:: Required work ::
Exactly the lines below, starting with the one containing "Screen dimensions: 440x252" and going on through the one containing "Task: Select the 100k label on the scale", must be reproduced, both ends included, and no pictures with them.

Extracted data entries:
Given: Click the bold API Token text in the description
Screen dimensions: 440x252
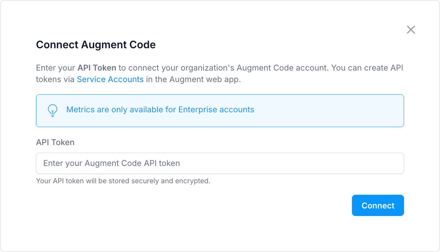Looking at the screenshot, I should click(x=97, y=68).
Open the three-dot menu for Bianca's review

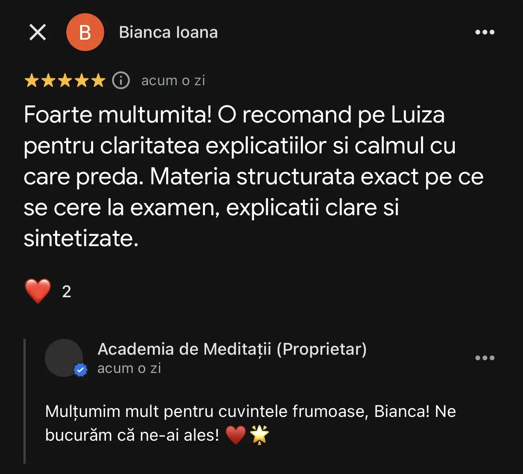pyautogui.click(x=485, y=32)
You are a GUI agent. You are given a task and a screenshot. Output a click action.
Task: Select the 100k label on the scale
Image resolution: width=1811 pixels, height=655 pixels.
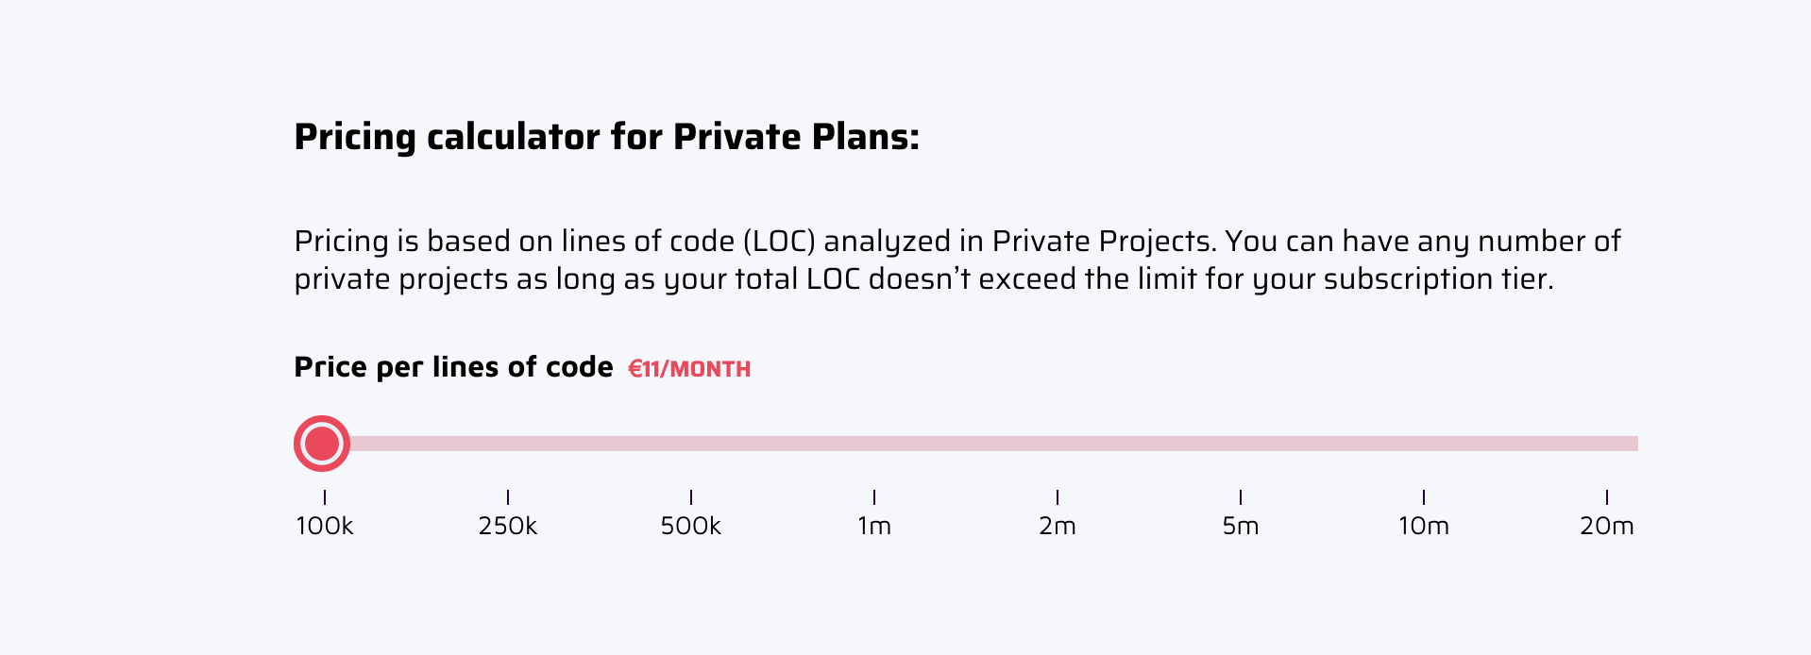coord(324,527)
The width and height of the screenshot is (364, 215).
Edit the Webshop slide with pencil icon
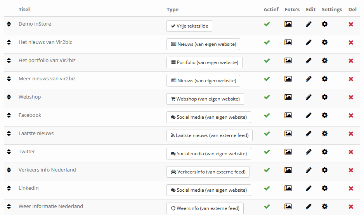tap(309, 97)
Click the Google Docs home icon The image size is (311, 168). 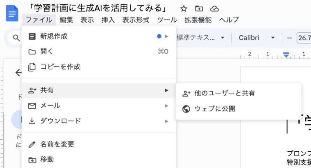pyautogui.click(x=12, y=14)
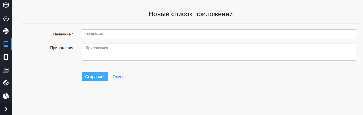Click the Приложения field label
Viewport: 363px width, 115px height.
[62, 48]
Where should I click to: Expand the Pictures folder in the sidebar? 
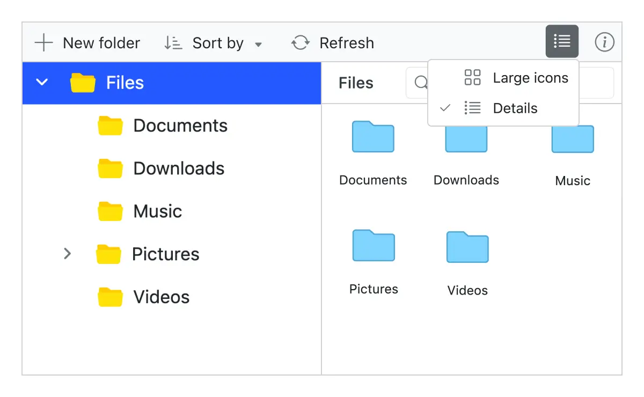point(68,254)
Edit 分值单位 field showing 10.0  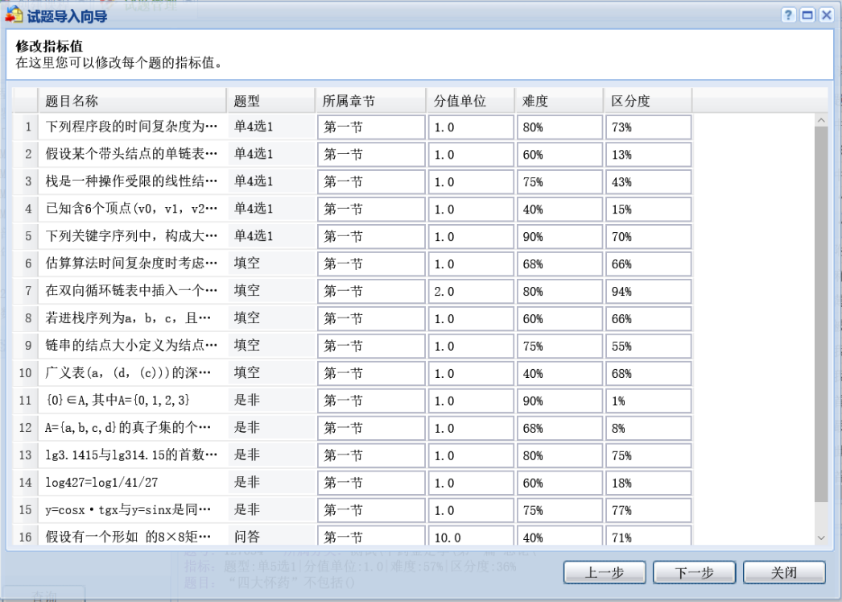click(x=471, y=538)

:: Response to the task ::
Screen dimensions: 440x252
Looking at the screenshot, I should click(x=97, y=68).
Open the three-dot menu for Bianca's review

pyautogui.click(x=485, y=32)
You are a GUI agent. You are given a task and a screenshot. Output a click action.
Task: Select the 100k label on the scale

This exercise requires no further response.